La causa dell'enuresi notturna sembra essere multifattoriale.
Alle volte trae origine da un apprendimento sbagliato durante il periodo sensibile, situato tra l'anno e mezzo e i quattro anni e mezzo di età. Pressioni eccessive o, al contrario un’educazione sfinterica ritardata, o infine una compiacente negligenza nell'addestramento, possono determinarne il fallimento ma è anche probabile che in molti casi vi sia una componente ereditaria.
Il disturbo può essere inoltre legato a problemi familiari (come la separazione dei genitori), o a fattori emozionali, come l’ansia legata a particolari momenti di stress e tensione emotiva, ad esempio per l'inizio della scuola ed essere accompagnata da fobia scolastica ; anche la presenza di una fobia o di un disturbo della condotta è da considerarsi tra i fattori predisponesti.
Alle volte il bambino, non ancora abile nell’uso delle parole, utilizza questo canale comunicativo, volontariamente o meno, per manifestare un suo disagio o ricercare maggiori attenzioni. Può essere il caso per esempio del figlio unico che, dopo la nascita di un fratellino, ricomincia a fare pipì a letto.
Talvolta, un atteggiamento permissivo e negligente, oppure rigido e colpevolizzante da parte dei genitori, può costituire un fattore di mantenimento.
Tuttavia, non risulta sempre semplice ed immediato individuare la causa del disturbo, e ancor piĂš importante, difficilmente si riesce ad utilizzare questa informazione per combattere il sintomo.

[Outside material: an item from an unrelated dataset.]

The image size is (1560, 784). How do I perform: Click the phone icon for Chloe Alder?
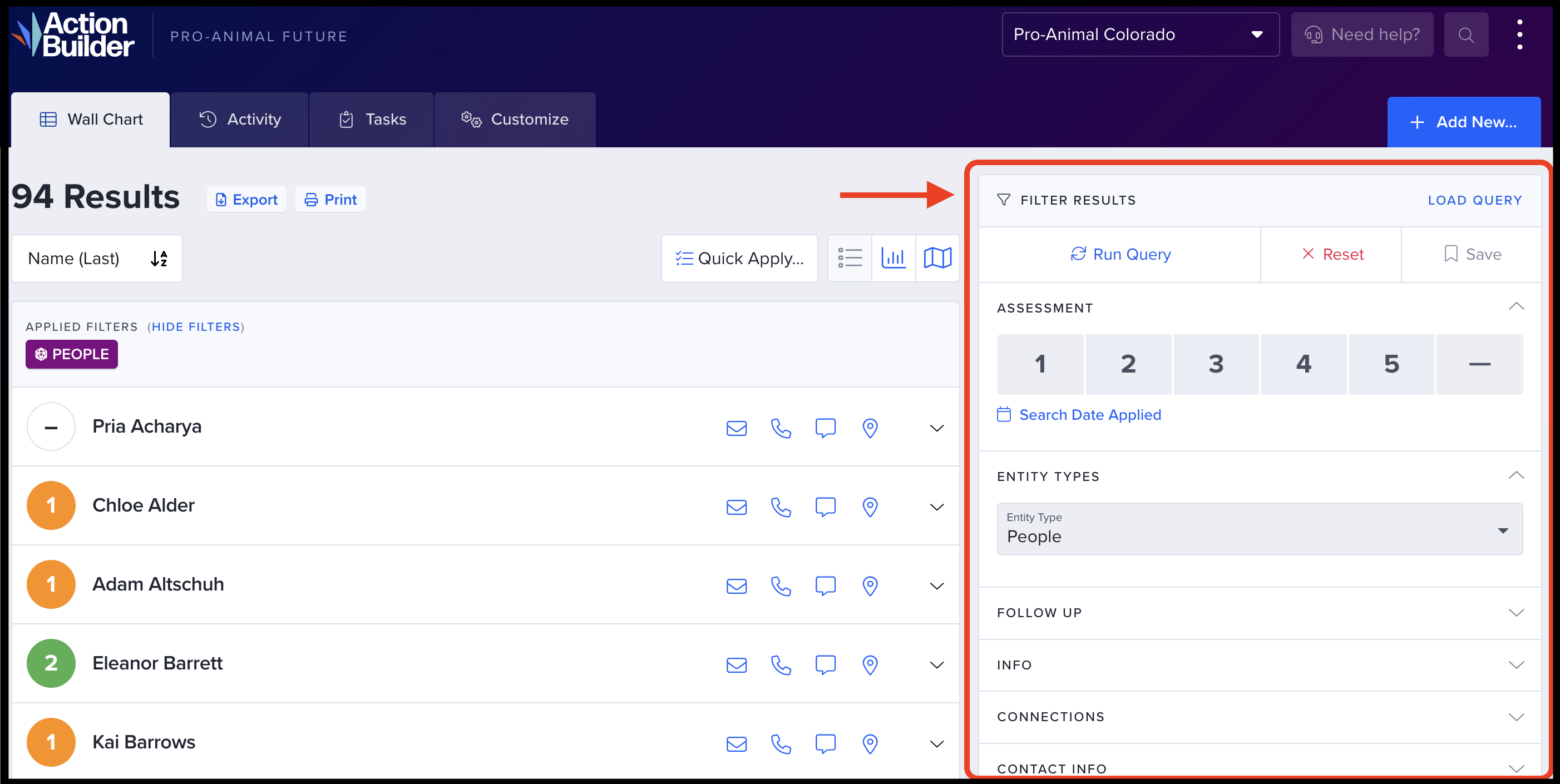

In questi casi è consigliabile rivolgersi ad uno specialista
La reazione dei genitori di fronte a questo disturbo può essere di vario genere, può andare dalla rabbia al rifiuto, da tentativi di sdrammatizzazione fino all’insofferenza mal celata, può portare il bambino ad essere messo in ridicolo, ottenere una punizione o raggiungere maggiori attenzioni. I genitori potrebbero considerare l'enuresi un evento da accettare fatalisticamente come conseguenza inevitabile dell'allevare i propri figli. In ogni caso la loro risposta avrà influenza sul sintomo.
È importante aver presente che si tratta di un disturbo psicosomatico, un po’ come il mal di pancia, quindi non è possibile chiedere al bambino di controllarsi, in quanto l’enuresi non è volontaria.
Nel caso in cui si istauri un circolo vizioso dal quale non si riesce ad uscire, prima che il sintomo acquisisca una notevole stabilità e prosegua anche in età avanzata, dove potrebbe avere dei risvolti psicologici e sociali piÚ invalidanti, è consigliabile intraprendere una terapia

Il valore relazionale del sintomo si può manifestare anche all’interno del gruppo di pari.
Nel contesto scolastico, tra le ragioni che possono portare ad una maggior frequenza del sintomo può esserci l’ eccessivo coinvolgimento nell’attività scolastica o nel gioco, come pure la riluttanza ad usare il bagno per ansia sociale.
L’enuresi è fonte di imbarazzo per chi ne soffre: il bambino può essere allontanato o preso in giro dai compagni di classe, fino ad arrivare ad un vero e proprio ostracismo sociale. Il sintomo impone un limite nella scelta delle attività del bambino; pochi enuretici possono felicemente andare in campeggio o rimanere a dormire da amici.